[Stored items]

◇ ◇ ◇ ◇ ◇ ◇ ◇

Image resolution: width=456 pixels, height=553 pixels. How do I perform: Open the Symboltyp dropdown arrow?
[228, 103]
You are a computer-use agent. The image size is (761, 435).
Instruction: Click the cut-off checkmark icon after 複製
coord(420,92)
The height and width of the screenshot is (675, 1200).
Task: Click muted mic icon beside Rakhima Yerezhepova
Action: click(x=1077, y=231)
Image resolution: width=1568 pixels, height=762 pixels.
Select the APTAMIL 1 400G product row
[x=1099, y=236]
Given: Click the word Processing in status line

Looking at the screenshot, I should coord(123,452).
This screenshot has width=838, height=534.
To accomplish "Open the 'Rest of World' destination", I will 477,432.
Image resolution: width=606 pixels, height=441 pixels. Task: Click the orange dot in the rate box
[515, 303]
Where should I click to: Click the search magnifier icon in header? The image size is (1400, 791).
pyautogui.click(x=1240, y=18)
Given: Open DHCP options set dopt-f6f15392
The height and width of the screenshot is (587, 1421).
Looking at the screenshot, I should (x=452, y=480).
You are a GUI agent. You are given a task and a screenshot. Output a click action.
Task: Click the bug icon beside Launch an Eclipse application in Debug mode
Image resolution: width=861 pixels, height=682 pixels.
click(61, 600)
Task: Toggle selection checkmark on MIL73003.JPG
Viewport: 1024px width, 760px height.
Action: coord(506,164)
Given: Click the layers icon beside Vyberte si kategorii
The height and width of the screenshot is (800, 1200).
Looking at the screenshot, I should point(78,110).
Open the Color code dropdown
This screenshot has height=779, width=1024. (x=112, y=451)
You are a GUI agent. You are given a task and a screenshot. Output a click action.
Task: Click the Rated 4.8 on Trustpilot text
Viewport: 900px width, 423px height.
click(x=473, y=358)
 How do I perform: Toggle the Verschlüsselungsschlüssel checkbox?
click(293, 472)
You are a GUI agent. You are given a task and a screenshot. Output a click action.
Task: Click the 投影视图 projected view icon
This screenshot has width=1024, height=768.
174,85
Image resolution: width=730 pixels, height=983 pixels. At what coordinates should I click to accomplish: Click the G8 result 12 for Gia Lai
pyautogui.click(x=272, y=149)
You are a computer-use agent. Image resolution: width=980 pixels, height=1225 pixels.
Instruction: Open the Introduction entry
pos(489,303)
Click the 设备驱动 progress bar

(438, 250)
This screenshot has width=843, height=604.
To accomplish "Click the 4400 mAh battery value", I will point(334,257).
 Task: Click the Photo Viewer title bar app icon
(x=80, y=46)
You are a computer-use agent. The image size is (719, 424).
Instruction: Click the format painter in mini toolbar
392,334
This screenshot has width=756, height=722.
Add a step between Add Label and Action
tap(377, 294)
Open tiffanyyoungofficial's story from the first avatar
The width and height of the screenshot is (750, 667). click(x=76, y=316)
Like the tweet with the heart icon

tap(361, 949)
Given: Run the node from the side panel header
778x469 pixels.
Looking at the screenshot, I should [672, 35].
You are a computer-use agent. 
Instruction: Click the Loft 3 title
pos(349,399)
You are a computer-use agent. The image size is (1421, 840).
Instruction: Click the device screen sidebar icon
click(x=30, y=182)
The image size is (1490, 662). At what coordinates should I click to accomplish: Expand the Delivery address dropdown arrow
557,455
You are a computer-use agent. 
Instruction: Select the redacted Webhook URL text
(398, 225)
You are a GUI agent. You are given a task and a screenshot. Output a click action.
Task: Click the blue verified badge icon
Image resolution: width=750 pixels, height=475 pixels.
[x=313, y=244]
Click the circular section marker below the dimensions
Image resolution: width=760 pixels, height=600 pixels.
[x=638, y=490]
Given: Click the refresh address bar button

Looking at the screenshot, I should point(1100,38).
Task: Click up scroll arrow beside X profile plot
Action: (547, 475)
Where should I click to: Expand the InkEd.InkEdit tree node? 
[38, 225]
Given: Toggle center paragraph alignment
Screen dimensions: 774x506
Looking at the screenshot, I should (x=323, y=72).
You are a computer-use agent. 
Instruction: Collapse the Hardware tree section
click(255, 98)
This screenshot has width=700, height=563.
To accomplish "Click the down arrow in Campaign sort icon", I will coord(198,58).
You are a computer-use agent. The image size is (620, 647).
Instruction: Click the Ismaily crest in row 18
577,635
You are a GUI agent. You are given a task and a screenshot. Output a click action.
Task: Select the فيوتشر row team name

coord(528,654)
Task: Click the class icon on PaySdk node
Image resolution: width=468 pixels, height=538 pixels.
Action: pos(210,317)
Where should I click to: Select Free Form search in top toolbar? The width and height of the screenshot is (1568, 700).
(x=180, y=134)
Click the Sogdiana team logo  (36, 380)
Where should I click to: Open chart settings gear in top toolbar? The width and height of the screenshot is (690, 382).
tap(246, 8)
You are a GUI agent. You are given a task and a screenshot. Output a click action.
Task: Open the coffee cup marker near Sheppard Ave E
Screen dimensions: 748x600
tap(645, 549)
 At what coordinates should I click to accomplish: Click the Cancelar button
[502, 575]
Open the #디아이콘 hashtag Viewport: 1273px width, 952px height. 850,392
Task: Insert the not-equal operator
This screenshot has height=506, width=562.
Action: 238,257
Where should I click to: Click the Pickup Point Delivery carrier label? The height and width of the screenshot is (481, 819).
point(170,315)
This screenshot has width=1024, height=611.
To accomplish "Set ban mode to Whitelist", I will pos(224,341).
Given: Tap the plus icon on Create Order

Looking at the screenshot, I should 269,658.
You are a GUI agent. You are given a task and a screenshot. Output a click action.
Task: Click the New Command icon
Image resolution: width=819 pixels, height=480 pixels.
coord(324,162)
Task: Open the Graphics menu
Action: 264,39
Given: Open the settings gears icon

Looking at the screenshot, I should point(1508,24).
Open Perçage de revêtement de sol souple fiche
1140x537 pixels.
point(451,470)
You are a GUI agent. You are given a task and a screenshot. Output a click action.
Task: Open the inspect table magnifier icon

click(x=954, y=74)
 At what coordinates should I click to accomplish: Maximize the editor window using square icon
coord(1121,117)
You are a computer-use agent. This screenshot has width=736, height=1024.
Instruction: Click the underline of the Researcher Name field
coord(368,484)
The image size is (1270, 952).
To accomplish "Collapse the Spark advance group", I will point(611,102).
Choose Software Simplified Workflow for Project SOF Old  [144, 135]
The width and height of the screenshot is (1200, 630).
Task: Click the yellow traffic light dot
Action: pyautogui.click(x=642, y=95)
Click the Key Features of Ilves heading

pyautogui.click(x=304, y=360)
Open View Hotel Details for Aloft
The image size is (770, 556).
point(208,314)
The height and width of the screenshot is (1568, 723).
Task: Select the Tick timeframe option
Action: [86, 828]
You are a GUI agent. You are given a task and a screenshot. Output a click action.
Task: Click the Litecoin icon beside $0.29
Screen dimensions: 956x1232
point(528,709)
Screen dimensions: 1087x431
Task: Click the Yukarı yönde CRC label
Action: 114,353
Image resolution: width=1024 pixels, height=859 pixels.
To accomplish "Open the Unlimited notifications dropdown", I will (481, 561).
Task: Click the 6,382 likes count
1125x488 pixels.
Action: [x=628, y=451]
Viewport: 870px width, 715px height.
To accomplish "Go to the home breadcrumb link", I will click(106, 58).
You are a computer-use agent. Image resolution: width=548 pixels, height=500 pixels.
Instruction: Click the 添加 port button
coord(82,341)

◇ ◇ ◇ ◇ ◇ ◇ ◇

ASSIGNED TASK » The word "mode" appears in some of the lines above. Copy those lines.

RESULT »
Task: Click the bug icon beside Launch an Eclipse application in Debug mode
To accomplish "Set ban mode to Whitelist", I will pos(224,341).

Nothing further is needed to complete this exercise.